__DESCRIPTION OF THE TASK__. An exact, word-for-word copy of the entries is required, beginning at the line that contains "Image resolution: width=600" and ending at the last line, both included.

[[ RECORDED DATA open ]]

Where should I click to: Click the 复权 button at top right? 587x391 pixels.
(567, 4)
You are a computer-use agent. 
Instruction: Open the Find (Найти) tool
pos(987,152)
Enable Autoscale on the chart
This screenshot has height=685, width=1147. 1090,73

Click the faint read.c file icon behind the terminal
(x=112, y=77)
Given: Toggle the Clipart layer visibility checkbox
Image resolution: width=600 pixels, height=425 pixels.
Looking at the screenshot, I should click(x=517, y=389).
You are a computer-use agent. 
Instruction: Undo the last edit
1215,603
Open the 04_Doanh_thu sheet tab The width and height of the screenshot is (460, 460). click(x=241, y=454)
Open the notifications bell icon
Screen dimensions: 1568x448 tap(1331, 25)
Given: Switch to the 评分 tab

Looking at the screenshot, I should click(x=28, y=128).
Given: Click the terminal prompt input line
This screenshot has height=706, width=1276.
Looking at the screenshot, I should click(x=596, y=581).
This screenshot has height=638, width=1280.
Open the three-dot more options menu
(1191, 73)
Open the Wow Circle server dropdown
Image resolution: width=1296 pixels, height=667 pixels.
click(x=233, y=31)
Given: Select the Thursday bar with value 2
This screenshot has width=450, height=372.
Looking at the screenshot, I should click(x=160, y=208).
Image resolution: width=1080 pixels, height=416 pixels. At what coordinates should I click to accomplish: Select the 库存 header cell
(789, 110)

[[ RECORDED DATA closed ]]

__EXERCISE RESULT__.
Image resolution: width=600 pixels, height=425 pixels.
Looking at the screenshot, I should click(x=517, y=389).
You are a computer-use agent. 
Instruction: Undo the last edit
1215,603
Open the 04_Doanh_thu sheet tab The width and height of the screenshot is (460, 460). click(x=241, y=454)
Open the notifications bell icon
Screen dimensions: 1568x448 tap(1331, 25)
Given: Switch to the 评分 tab

Looking at the screenshot, I should click(x=28, y=128).
Given: Click the terminal prompt input line
This screenshot has height=706, width=1276.
Looking at the screenshot, I should click(x=596, y=581).
This screenshot has height=638, width=1280.
Open the three-dot more options menu
(1191, 73)
Open the Wow Circle server dropdown
Image resolution: width=1296 pixels, height=667 pixels.
click(x=233, y=31)
Given: Select the Thursday bar with value 2
This screenshot has width=450, height=372.
Looking at the screenshot, I should click(x=160, y=208).
Image resolution: width=1080 pixels, height=416 pixels. At what coordinates should I click to accomplish: Select the 库存 header cell
(789, 110)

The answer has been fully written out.